■ STATED GOAL ■
Please rewrite everything from the line containing "Viewport: 600px width, 450px" down to the end of the material as a numbered list, leaving out blank lines and pictures.

■ DATASET RECORDS ■
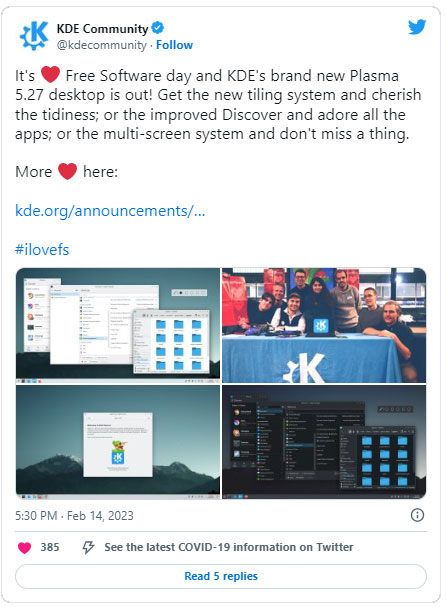
Task: View the light-theme desktop screenshot image
Action: point(118,325)
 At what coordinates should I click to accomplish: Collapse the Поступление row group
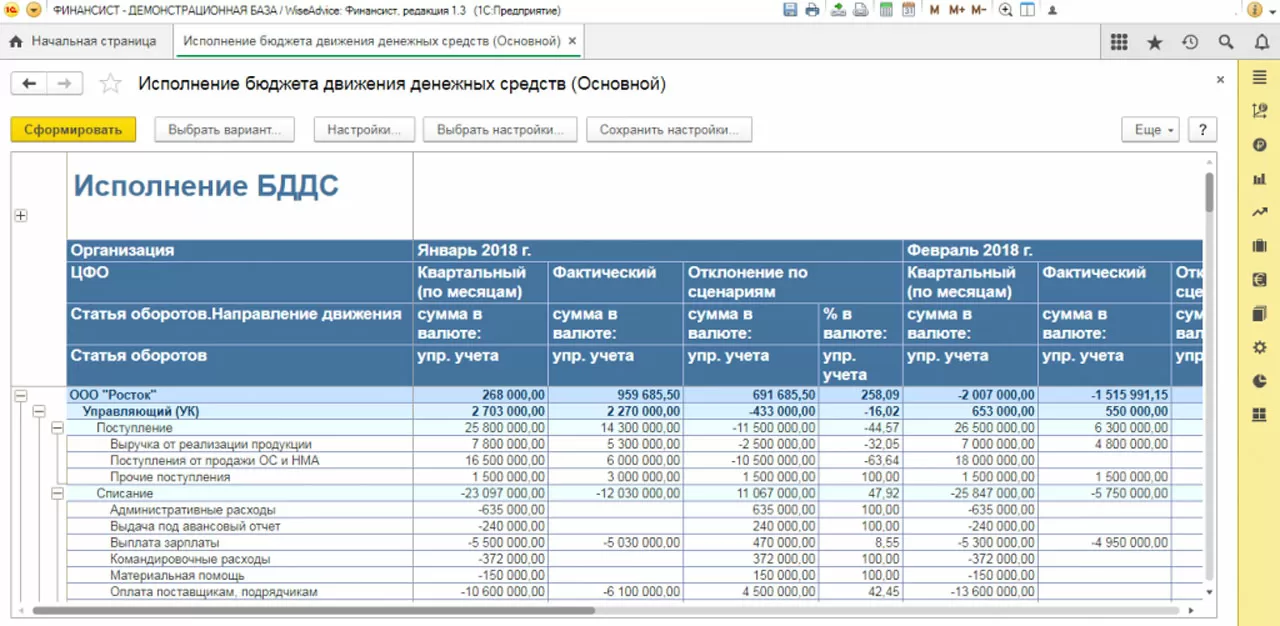click(x=57, y=428)
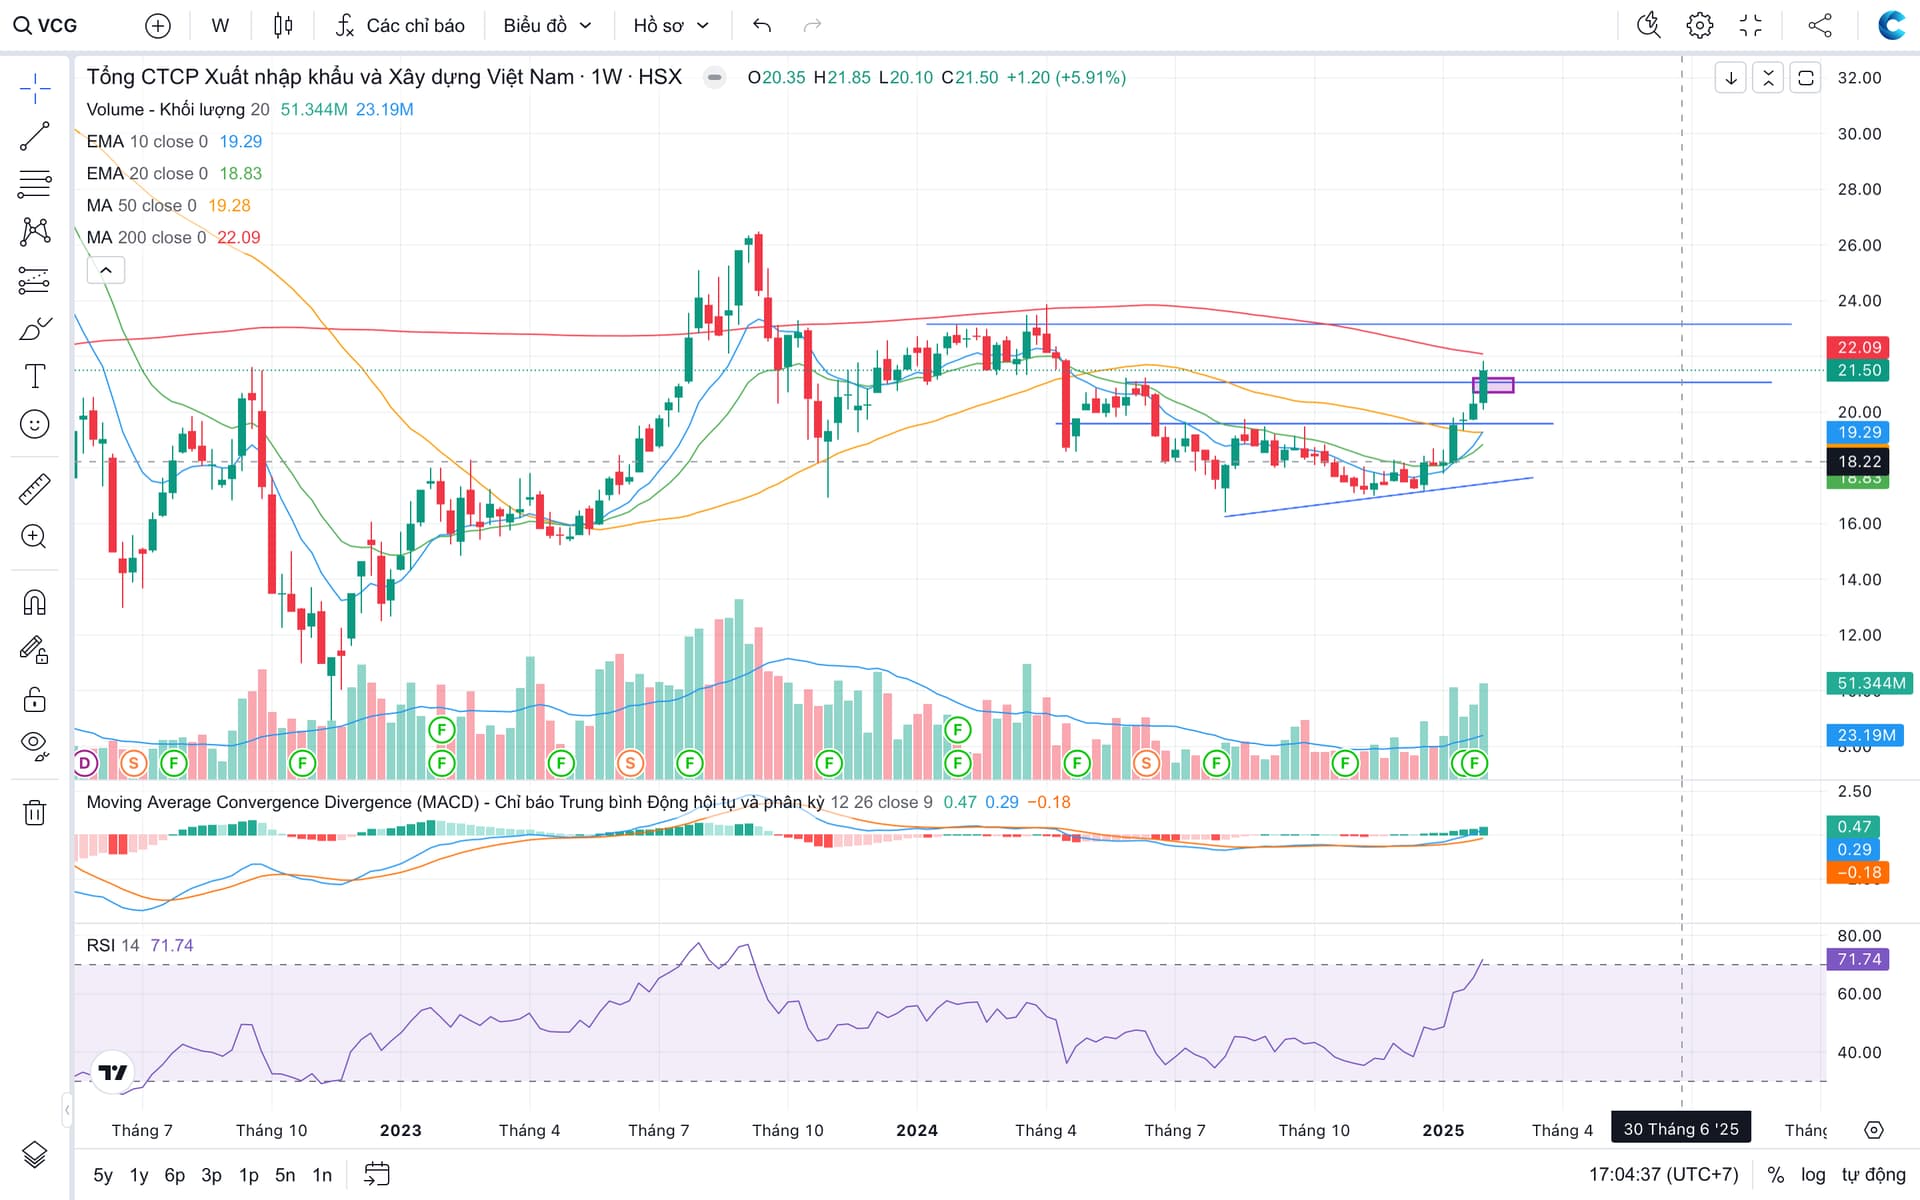Click the trash remove drawings icon
This screenshot has width=1920, height=1200.
click(35, 812)
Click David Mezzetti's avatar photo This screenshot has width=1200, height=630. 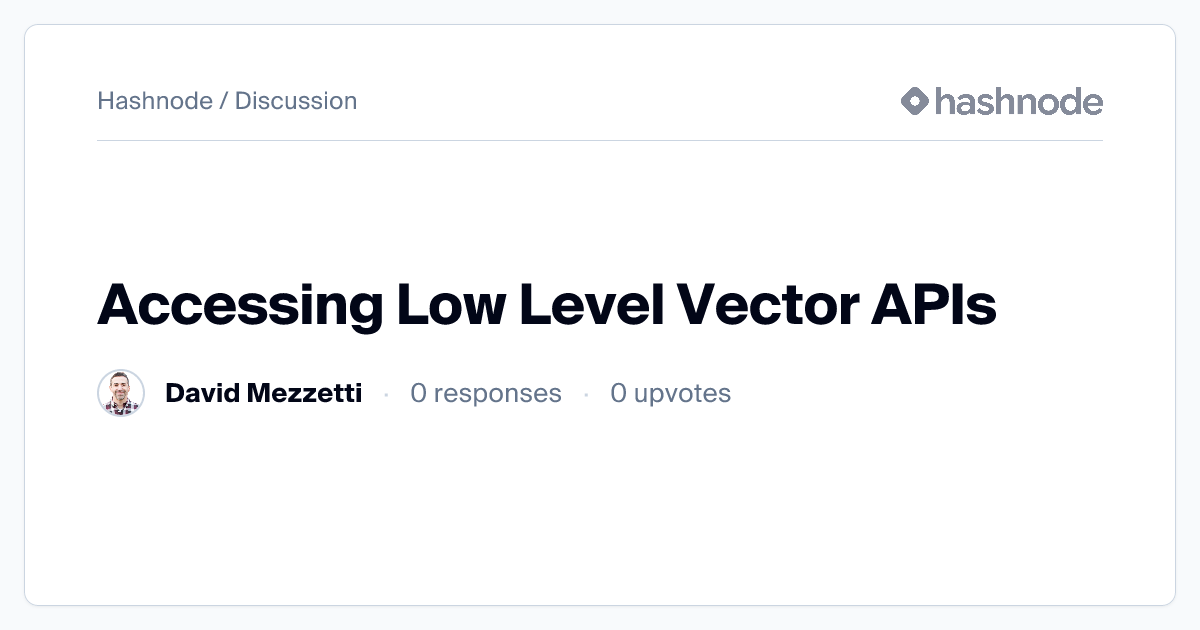tap(121, 393)
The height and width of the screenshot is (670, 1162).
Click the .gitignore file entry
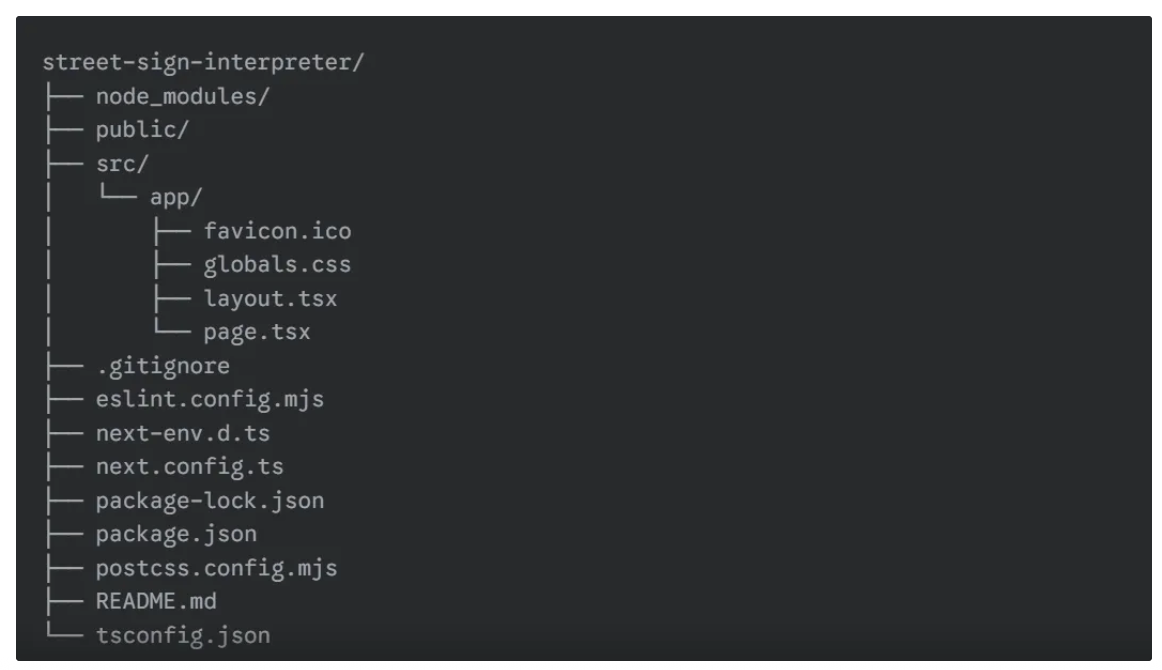(x=163, y=365)
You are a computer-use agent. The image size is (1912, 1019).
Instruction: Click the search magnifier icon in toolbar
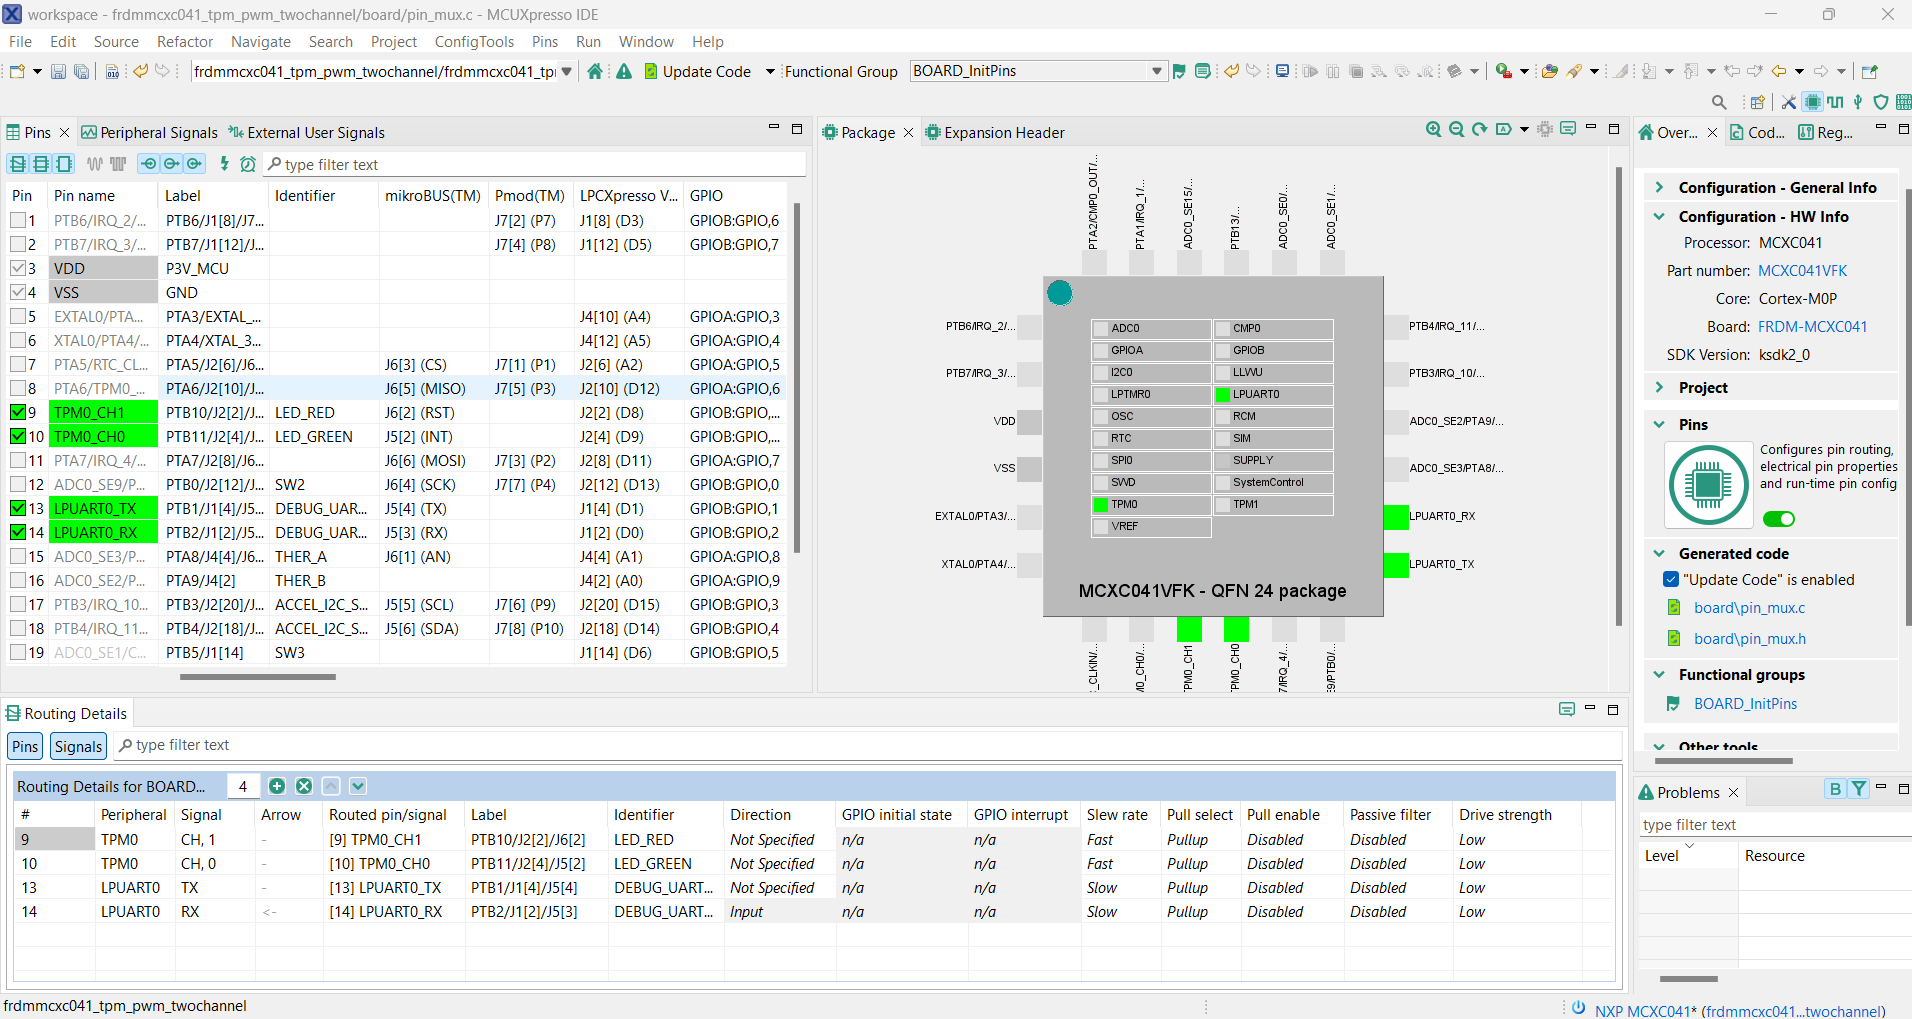[1719, 102]
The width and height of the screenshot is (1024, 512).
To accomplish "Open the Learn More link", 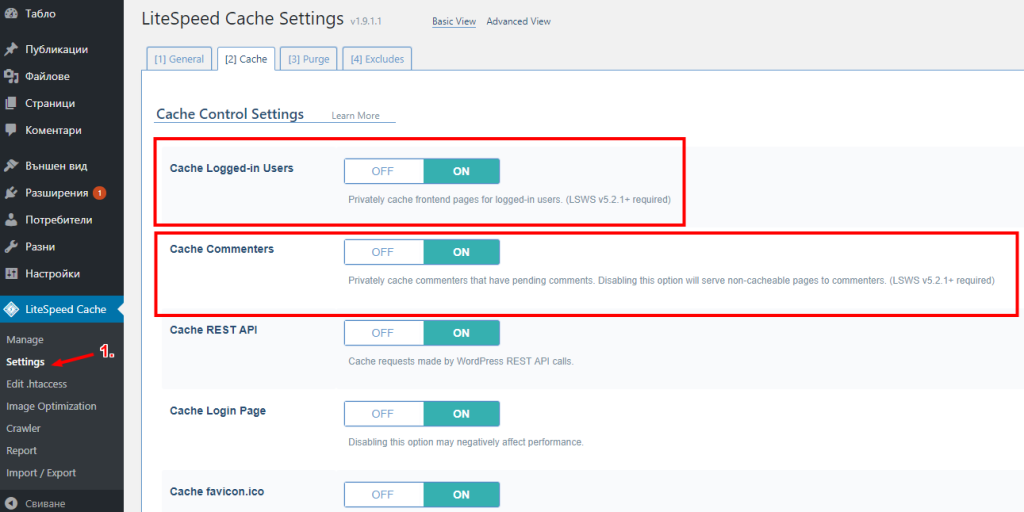I will point(355,116).
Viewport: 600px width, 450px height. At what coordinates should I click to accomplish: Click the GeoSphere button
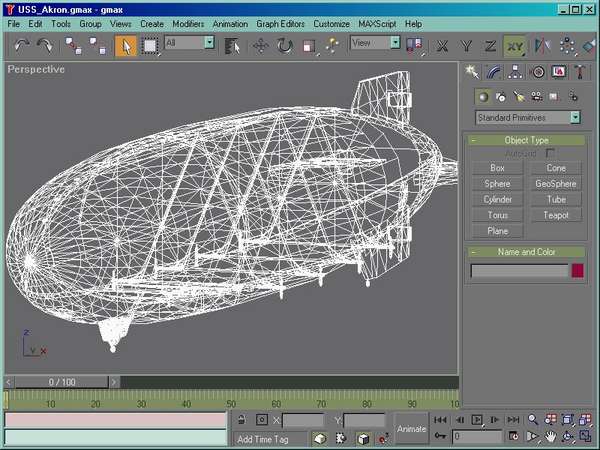point(556,184)
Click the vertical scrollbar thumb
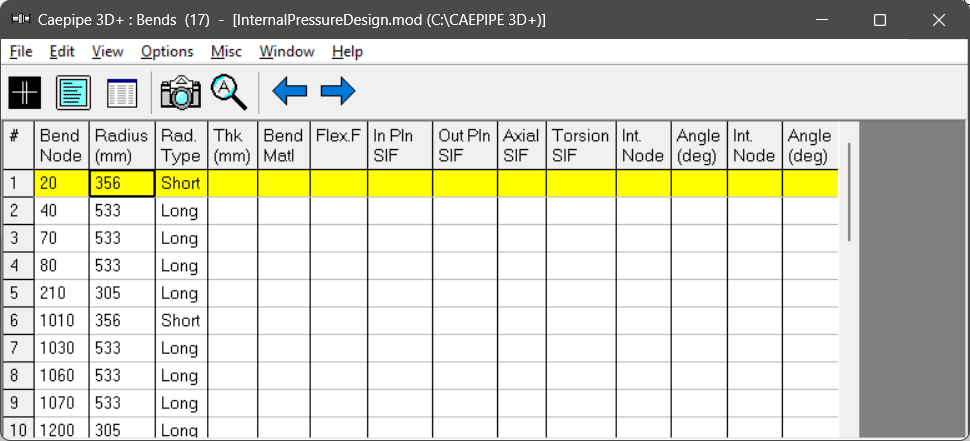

■ TASK SOLUTION ■
1. Viewport: 600px width, 450px height. At what coordinates should I click to accomplish: Click the GeoSphere button
2. point(556,184)
3. Click the vertical scrollbar thumb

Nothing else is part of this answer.